The aides doubt there will be an immediate bipartisan agreement on the contents of the package — each side will develop its own proposals — but it’s clear that an agreement arrived at “through the legislative process” is necessary or there will be no package. And, with economists on all sides predicting recession, it’s a sure bet the public expects such a package to be put in place soon.
There’s more good news, perhaps, in the White House’s willingness — expressed to Roll Call on Monday — to agree to “a short-term extension, as long as it’s short,” of the current terrorist surveillance law while terms of a new one are negotiated.
The current law runs out in 10 days and there are huge differences between the parties — and among Democrats — on how to proceed. Reid wants a one-month extension to allow negotiations, which seems to us a reasonable alternative to playing ideological and legislative “chicken” with a program the administration says is a vital tool in combating terrorism.
Also in the gray zone between good and bad, it appears that Bush will not “go nuclear” on the issue of earmarks by writing an executive order directing agencies not to spend funds listed in last year’s omnibus appropriation conference reports. The White House says the president is conscious that this would impair relations with Congress.

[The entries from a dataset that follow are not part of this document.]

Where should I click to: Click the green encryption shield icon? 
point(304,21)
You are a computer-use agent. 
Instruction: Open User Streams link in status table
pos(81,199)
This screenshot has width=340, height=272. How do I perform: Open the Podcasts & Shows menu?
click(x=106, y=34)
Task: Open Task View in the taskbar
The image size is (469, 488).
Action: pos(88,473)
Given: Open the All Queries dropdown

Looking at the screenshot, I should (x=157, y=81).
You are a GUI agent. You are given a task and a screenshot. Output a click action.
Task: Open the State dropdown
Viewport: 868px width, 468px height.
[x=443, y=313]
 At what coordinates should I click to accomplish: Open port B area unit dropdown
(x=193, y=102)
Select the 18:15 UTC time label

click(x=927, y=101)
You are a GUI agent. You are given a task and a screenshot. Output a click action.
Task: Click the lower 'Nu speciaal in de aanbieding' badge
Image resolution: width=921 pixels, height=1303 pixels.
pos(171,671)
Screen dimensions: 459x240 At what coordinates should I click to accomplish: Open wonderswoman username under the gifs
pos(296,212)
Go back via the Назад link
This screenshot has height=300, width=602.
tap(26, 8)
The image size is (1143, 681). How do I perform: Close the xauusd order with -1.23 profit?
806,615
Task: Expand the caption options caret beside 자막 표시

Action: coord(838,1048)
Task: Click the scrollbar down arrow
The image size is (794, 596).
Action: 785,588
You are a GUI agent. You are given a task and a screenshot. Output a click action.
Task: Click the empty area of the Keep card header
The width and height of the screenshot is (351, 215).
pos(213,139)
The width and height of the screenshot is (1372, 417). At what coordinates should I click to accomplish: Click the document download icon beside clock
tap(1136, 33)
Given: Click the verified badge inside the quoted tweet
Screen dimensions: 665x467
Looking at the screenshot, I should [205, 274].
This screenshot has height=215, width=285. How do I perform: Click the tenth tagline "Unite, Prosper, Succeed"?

What he will do is still undecided, but a possibility is a “hybrid” maneuver wherein he asks Congress to rescind a list of projects and threatens to issue the executive order later if Congress does not act. This is in the gray zone because it may simply postpone a battle royal.
The bad news lies in House plans to vote contempt citations of White House Chief of Staff Joshua Bolten and former counsel Harriet Miers over failure to produce documents and sworn testimony about the firing of nine U.S. attorneys in 2006. We do not see how this turns out well for anyone.
Attorney General Michael Mukasey has said the Justice Department will not take the case to a grand jury for enforcement. So the House would have to arrest and detain Bolten and Miers itself to enforce the citation — surely an unthinkable action. So House Democrats have to seriously consider whether upholding the legislative prerogative to conduct oversight in this matter is worth a merely symbolic action that will poison relations with the White House.